The participants were asked to say where they were doing as they were doing it. Also, they were asked to elaborate on any problems they were having. I presented the three tasks to each user and watched them go through the tasks. In the meanwhile, I took notes of the participants’ behavior and their comments. I recorded the time it took for the users to complete each task. The two participants completed the tasks in an average time of 5 minutes. They both finished the test within the estimated time frame. All three tasks were by no means difficult for either participant.
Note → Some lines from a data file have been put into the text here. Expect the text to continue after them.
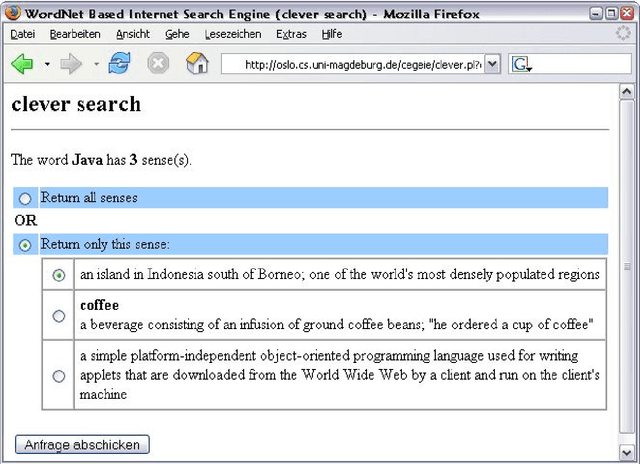Click the Forward arrow button
Image resolution: width=640 pixels, height=464 pixels.
coord(71,65)
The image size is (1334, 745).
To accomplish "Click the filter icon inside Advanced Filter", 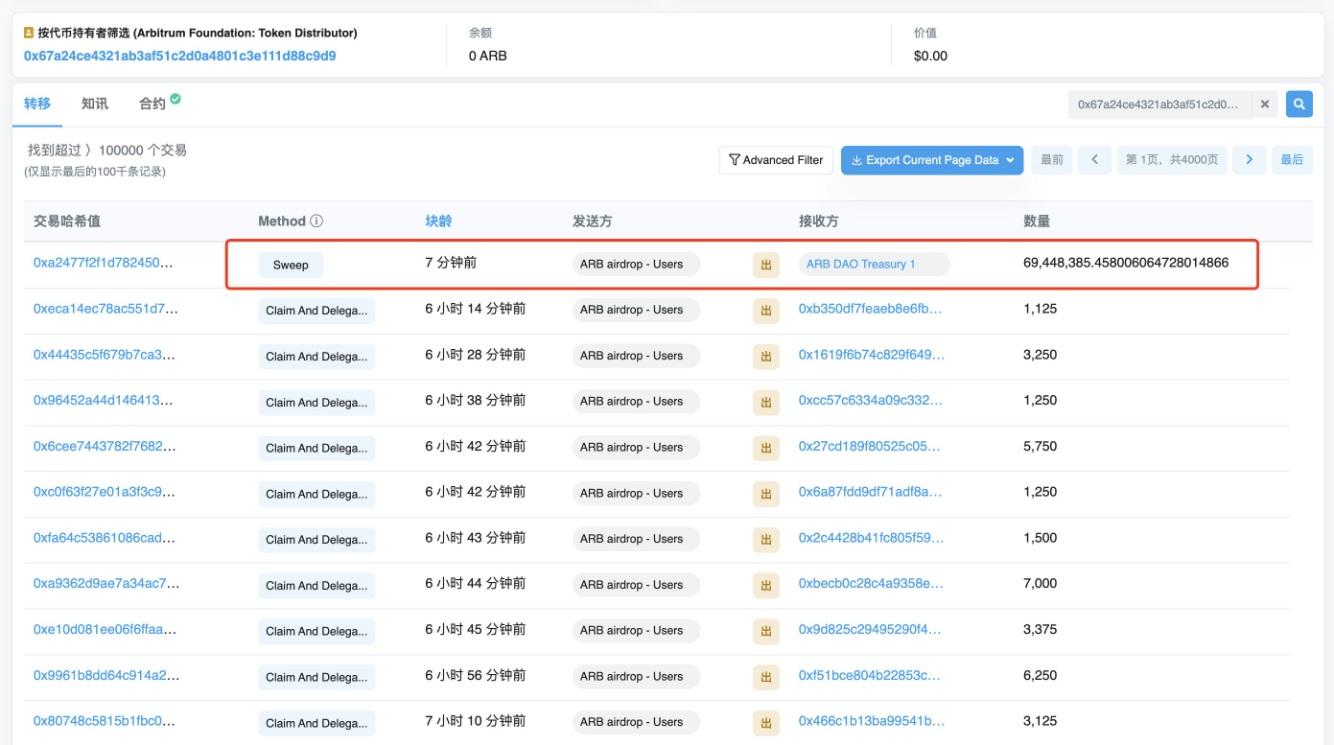I will [733, 159].
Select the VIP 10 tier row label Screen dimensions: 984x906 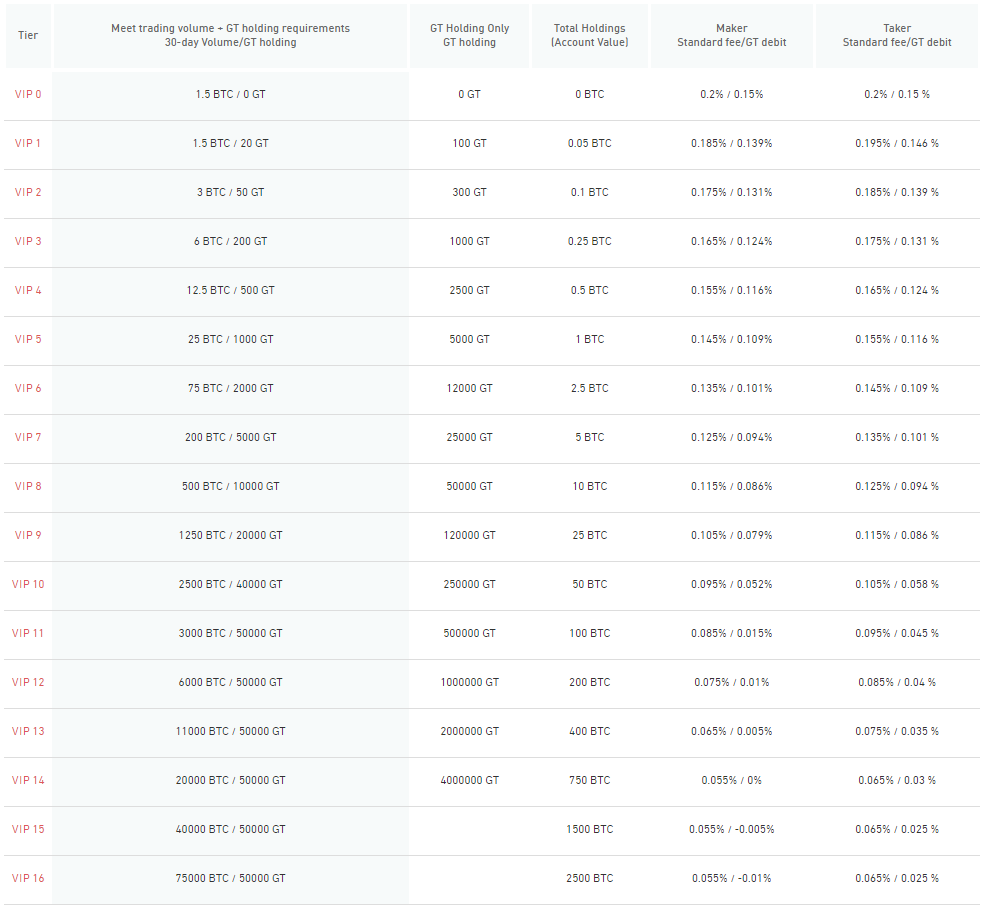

However, both participants, as instructional designers, identified certain design concerns of the module.
Challenges: 1. Participant #1 reported that when she clicked into “Schedule”, she naturally clicked on the “weeks”, only to find that those listed weeks were not clickable. 2. Participant #2 made suggestions of adding rubrics to the assignments. 3. Participant #2 made suggestions of adding a “Welcome” page to the module. 4. Participant #2 pointed out that the word “Below” was mistakenly used at the bottom of the “Handbook” page, while the content referred to was actually on a different page.
Solutions: 1. I now have linked the content of each week to the weeks in the “Schedule” section, in order to avoid such confusion. 2. I added rubrics to the assignments. 3. I took participant’s advice and made attempts to add a separate “Welcome” page. However, after testing, I soon realized that the very first page students see after logging into their module is always the “Announcements.” I then moved the “Welcome” content into the “Announcements.” 4. I removed the use of “Below” in “Handbook” and reworded the sentence accordingly.
In summary, this usability test was conducted using direct observation methods, along with loosely-structured interviews with further questions regarding the usability and acceptability of the module design. Necessary changes were made to the module based on the users’ task performance, comments, and feedback from the test.